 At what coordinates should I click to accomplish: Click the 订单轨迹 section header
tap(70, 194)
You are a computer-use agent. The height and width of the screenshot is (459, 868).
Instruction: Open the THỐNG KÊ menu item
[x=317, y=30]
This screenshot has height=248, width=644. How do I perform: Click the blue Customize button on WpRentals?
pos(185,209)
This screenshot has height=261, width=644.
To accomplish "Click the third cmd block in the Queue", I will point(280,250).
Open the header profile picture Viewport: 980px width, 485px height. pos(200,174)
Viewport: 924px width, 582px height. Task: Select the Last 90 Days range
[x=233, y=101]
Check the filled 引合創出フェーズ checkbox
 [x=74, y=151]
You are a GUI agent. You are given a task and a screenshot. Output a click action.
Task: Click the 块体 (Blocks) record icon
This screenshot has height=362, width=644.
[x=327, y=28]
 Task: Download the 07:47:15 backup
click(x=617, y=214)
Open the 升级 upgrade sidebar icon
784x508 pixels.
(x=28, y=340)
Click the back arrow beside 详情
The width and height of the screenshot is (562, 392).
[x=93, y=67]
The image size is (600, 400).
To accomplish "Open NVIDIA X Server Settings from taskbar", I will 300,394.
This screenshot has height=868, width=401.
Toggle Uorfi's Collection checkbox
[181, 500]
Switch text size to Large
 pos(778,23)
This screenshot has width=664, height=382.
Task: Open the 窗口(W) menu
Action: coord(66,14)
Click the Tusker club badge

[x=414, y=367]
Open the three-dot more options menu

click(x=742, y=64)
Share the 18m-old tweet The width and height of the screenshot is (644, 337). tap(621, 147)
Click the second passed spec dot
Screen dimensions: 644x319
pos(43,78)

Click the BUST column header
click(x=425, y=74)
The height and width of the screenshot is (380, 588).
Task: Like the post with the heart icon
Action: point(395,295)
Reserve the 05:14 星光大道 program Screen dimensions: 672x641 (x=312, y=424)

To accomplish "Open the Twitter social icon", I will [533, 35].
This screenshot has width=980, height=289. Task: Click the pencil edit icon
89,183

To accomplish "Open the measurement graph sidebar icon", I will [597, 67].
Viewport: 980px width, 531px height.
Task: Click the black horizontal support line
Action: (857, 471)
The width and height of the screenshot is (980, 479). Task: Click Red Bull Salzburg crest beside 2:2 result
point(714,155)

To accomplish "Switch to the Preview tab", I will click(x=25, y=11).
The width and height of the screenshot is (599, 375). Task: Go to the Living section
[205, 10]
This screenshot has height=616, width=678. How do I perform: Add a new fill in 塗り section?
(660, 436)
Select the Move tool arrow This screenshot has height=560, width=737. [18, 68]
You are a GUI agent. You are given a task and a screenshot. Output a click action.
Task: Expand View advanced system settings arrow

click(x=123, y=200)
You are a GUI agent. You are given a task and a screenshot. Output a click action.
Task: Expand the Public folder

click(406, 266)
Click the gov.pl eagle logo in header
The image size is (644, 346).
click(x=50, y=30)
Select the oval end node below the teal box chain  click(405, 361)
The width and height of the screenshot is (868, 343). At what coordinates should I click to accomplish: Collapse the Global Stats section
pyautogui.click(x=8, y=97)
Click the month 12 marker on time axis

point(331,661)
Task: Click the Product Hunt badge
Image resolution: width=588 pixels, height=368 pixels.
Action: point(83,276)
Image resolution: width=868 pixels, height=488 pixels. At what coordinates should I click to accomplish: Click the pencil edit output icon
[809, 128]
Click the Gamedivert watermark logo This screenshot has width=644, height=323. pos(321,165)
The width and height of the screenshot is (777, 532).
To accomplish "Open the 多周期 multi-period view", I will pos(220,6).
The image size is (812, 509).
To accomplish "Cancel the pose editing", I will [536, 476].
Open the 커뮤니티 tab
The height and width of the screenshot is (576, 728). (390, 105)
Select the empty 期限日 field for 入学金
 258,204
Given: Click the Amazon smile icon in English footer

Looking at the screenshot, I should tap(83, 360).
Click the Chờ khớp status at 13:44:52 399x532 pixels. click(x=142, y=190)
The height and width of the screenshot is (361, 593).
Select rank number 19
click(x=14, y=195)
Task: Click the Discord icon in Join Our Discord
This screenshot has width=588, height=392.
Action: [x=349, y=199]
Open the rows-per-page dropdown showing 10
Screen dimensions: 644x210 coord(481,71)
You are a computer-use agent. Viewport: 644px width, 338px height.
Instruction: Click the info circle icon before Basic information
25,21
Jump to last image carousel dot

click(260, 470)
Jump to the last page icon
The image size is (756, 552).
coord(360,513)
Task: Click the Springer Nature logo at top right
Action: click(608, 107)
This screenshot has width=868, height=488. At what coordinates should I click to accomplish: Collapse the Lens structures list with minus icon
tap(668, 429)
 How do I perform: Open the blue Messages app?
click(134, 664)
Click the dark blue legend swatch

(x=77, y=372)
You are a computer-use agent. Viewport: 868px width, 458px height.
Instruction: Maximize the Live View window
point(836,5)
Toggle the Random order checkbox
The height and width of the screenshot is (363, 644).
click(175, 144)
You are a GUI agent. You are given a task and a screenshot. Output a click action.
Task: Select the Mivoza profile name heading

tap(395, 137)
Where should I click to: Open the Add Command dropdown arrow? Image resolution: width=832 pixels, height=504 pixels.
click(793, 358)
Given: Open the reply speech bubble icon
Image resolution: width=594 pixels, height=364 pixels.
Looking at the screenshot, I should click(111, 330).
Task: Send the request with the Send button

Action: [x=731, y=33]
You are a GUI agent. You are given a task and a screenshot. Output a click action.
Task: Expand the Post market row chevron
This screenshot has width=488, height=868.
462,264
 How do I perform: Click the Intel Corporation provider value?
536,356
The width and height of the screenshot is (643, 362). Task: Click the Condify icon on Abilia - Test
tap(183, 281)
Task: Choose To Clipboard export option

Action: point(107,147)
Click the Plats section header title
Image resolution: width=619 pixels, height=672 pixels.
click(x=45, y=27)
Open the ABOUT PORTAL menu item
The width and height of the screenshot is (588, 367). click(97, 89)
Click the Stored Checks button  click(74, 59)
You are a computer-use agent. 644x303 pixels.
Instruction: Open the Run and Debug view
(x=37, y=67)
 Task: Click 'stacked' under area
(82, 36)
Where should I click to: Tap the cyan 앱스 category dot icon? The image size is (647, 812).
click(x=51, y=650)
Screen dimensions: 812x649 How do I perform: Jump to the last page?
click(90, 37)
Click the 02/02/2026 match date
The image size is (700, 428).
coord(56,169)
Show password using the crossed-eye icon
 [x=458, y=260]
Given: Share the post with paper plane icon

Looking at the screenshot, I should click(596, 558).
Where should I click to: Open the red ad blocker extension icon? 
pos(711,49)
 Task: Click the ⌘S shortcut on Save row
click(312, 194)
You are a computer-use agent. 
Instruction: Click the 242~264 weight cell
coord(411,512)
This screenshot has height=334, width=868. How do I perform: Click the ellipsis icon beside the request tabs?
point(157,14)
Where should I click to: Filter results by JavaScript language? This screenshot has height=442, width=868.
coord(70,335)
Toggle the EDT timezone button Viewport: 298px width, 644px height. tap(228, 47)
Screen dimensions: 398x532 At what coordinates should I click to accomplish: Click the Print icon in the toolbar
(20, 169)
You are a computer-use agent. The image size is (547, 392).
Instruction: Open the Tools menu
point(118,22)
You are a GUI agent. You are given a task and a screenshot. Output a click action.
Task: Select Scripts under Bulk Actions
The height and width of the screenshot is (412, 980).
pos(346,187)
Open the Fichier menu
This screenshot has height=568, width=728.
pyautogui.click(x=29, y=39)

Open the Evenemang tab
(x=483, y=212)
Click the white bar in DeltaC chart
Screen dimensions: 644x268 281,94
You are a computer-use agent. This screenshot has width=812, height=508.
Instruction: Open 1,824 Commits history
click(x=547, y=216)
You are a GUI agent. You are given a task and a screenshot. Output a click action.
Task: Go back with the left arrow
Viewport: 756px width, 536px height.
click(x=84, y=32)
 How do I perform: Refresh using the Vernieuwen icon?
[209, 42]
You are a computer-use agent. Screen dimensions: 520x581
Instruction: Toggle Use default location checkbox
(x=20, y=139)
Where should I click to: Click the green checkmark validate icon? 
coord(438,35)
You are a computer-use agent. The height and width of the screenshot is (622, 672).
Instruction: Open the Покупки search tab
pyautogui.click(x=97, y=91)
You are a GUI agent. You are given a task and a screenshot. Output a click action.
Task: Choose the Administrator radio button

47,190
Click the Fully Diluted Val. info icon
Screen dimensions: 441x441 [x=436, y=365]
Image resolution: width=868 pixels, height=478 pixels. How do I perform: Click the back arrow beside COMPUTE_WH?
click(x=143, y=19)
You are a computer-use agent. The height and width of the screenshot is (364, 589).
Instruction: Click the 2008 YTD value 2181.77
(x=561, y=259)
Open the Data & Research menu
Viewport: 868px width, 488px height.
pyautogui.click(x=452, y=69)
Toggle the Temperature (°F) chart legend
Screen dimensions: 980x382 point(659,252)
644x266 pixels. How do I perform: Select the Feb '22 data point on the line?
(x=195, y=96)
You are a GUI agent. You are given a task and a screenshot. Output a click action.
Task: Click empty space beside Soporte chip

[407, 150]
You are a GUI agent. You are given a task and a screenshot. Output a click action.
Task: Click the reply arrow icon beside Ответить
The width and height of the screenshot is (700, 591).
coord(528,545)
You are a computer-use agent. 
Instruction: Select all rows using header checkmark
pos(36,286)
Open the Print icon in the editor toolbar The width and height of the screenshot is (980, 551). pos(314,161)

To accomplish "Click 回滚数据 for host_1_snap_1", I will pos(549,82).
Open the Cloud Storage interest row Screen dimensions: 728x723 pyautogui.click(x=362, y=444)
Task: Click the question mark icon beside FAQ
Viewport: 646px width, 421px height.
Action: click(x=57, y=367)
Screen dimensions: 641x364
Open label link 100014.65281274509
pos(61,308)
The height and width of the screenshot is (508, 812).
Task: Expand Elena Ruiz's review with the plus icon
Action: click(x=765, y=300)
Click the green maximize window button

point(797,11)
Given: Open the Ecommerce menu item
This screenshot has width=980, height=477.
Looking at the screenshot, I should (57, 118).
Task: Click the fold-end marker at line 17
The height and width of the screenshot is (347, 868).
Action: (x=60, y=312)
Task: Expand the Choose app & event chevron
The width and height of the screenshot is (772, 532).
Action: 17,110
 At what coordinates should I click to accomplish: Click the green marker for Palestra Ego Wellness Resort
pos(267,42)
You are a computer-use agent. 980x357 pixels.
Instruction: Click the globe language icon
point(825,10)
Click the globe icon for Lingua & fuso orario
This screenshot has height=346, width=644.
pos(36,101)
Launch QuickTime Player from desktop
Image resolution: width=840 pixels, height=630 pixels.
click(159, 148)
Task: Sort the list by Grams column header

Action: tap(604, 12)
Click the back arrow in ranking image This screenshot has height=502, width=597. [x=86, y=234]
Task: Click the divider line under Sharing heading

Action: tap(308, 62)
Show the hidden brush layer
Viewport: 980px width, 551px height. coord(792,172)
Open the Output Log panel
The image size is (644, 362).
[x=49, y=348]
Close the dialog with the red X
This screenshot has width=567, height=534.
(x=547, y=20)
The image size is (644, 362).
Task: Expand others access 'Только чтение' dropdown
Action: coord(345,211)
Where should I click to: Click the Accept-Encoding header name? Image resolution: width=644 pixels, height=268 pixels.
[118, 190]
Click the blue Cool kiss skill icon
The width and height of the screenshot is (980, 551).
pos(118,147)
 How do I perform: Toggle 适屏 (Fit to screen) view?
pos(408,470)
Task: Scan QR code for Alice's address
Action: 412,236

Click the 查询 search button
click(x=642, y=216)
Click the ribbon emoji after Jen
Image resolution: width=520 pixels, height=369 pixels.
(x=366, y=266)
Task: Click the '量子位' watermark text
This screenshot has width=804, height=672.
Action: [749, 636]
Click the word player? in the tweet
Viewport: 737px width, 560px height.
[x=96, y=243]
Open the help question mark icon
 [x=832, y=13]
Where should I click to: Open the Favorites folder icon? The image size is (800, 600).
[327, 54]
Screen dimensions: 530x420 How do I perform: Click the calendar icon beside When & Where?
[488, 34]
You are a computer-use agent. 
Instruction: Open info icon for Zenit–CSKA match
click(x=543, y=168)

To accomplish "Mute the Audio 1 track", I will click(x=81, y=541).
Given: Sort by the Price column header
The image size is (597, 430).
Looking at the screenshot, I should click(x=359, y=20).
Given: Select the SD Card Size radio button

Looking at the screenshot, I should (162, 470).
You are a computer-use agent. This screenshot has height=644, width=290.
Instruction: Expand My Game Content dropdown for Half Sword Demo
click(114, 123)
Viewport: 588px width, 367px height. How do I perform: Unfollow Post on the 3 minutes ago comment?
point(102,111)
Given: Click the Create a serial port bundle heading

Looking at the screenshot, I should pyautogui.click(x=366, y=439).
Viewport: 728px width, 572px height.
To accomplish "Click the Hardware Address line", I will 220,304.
○ ○ ○ ○ ○
— WHAT YOU ARE ASKED TO DO —
Beginning at the line with "Image resolution: width=594" and ending at the line with "Task: Expand the Post market row chevron", reproduce each line of the data above exactly, and add no other lines.

— RESPONSE TO THIS TASK —
Image resolution: width=594 pixels, height=364 pixels.
Looking at the screenshot, I should click(111, 330).
Task: Send the request with the Send button

Action: [x=731, y=33]
You are a GUI agent. You are given a task and a screenshot. Output a click action.
Task: Expand the Post market row chevron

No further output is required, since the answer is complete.